Q9 Is the purpose of using the data clear to all stakeholders? Ensure that all people
involved in the project understands the role and importance of the data to be used. This is to solidify the efforts made by the people responsible for relevant data sources to produce data that is appropriate for the project’s objective and the potential technical solution to address the objective.
Q10 Is the data sufficient for the current use case? Given the insight into what data is
available, consider the questions: What data is needed to solve the problem? Is that a
subset of the data that is already available? If not: is there a way of getting all the data
needed? If there is a discrepancy between the data available, and the data required to solve the problem, that discrepancy has to be mitigated.
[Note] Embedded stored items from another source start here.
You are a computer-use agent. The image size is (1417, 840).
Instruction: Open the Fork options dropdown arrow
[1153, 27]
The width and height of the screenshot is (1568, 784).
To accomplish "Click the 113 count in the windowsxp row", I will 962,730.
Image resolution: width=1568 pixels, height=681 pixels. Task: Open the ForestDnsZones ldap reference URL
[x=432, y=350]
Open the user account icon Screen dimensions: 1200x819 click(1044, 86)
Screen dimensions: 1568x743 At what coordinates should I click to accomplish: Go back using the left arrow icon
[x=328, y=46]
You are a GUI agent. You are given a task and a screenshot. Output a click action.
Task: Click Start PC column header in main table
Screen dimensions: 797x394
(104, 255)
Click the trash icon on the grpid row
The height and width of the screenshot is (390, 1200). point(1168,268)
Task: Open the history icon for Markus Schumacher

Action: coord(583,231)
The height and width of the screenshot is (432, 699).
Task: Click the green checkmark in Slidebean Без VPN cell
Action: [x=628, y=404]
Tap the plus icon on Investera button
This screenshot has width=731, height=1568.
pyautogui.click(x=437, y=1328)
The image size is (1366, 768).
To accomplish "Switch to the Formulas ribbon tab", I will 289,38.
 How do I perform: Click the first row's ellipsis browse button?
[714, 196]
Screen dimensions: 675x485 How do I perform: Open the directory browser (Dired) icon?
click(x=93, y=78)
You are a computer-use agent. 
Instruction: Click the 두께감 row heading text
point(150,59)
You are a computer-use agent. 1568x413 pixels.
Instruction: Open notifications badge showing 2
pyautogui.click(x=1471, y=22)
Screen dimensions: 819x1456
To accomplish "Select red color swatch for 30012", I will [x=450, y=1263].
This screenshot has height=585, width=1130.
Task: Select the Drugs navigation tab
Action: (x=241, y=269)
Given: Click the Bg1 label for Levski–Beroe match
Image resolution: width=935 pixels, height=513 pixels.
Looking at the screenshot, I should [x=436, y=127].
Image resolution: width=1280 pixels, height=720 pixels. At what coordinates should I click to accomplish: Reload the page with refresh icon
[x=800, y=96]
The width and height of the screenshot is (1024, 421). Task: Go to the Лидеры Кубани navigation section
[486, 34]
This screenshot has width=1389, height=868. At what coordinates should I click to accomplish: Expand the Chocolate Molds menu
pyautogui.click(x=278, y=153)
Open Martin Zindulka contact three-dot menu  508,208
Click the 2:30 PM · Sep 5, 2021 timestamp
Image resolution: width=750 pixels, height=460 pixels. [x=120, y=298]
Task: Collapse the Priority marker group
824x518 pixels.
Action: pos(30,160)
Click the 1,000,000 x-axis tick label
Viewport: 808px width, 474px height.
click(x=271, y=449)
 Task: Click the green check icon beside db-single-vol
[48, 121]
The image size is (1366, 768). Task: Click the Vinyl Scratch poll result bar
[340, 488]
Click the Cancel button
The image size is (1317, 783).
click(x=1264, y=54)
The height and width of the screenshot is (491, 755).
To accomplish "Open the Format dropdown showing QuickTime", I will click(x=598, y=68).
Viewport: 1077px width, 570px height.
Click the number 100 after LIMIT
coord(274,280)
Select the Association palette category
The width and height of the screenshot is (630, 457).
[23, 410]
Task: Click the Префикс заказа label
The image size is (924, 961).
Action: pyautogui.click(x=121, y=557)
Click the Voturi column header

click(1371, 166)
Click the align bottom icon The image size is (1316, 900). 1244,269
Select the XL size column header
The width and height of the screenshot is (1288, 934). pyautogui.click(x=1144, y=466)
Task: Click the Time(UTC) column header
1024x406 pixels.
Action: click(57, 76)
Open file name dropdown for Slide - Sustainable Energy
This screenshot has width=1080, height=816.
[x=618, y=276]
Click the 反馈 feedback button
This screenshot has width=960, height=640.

If it is not possible to align the data available with what is needed, then this is a cue to go back to the drawing board and either iterate on the problem specification, or collect suitable data.
Q11 Are the steps required to evaluate a potential solution clear? How do you know if
you have succeeded? The type of data required to evaluate a solution is often tightly
connected to the way the solution is implemented: if the solution is based on supervised
machine learning, i.e., requiring labelled examples, then the evaluation of the solution will
also require labelled data. If the solution depends on labelled training data, the process of annotation usually also results in the appropriate evaluation data. Any annotation effort should take into account the quality of the annotations, e.g., the inter-annotator agreement; temporal aspects of the data characteristics, e.g., information on when we need to obtain newly annotated data to mitigate model drift; and, the representativity of the data.
Q12 Is your organization prepared to handle more data like this beyond the scope of
the project? Even if the data processing in your organization is not perfect with respect to the requirements of machine learning, each project you pursue has the opportunity to
articulate improvements to your organization’s data storage processes. Ask yourself the
questions: How does my organization store incoming data? Is that process a good fit for
automatic processing of the data in the context of an NLP project, that is, is the data stored on a format that brings it beyond Band C (accessibility) of the Data Readiness Levels? If not; what changes would need to be made to make the storage better?
Q13 Is the data secured? Ensure that the data used in the project is secured in such a way that it is only accessible to the right people, and thus not accessible by unauthorized users. Depending on the sensitivity of the project, and thus the data, there might be a need to classify the data according to the security standards of your organization (e.g., ISO 27001), and implement the appropriate mechanisms to protect the data and project outcome.
Q14 Is it safe to share the data with others? In case the project aims to share its data with
others, the risks of leaking sensitive data about, e.g., your organization’s business plans or abilities have to be addressed prior to sharing it.
Q15 Are you allowed to share the data with others? In case the project wishes to share
its data, make sure you are allowed to do so according to the licenses, laws, and ethics
previously addressed in the project.